Here’s the short answer:
If you included R1’s AS in the filter:
R1(config)#ip as-path access-list 1 permit ^4444$
It would indeed stop ISP1 and ISP2 from using R1 as a transit path. However, there is also a negative consequence. R1’s advertisements to ISP1 and ISP2 would also be filter out.
Here’s the long answer:
The interesting question is why does it do this? To answer this question, the first point to understand is what the ip as-path command is saying. It is using regex where the “^” means “beginning of string” and “$” means “end of string.” So, " ^4444$ " means “this string contains exactly 4444.” Since the as-path access list has an implicit deny at the end, everything except 4444 in the as-path is rejected.

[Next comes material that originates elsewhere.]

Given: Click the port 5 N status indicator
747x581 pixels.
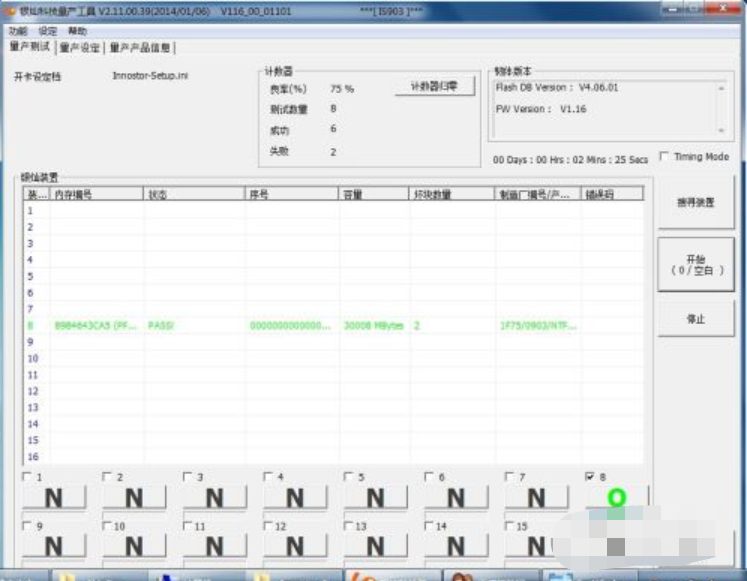Looking at the screenshot, I should coord(375,498).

To figure out why the R1 is filtering out its own route, you need to look at the BGP Topology table. Here’s what it looks like:
R1#show ip bgp topology *
For address family: IPv4 Unicast
BGP table version is 4, local router ID is 188.8.131.52
Status codes: s suppressed, d damped, h history, * valid, > best, i - internal,
r RIB-failure, S Stale, m multipath, b backup-path, f RT-Filter,
x best-external, a additional-path, c RIB-compressed,
Origin codes: i - IGP, e - EGP, ? - incomplete
RPKI validation codes: V valid, I invalid, N Not found
Network Next Hop Metric LocPrf Weight Path
*> 184.108.40.206/24 0.0.0.0 0 32768 i
Notice the Path field in the table–specifically what is NOT there. It lists only the origin code and no AS-Path. Self-originated routes are not stamped with the AS-Path in the host router’s BGP Topology table. The route is associated with the 4444 AS Path attribute once it leaves R1 (after the filter has already done its work).
Essentially, the reason putting 4444 in the as-path filter will not work comes down the order in which BGP operates: Filter based on Topology table first, then send BGP Update message with added AS-Path attribute to neighbors.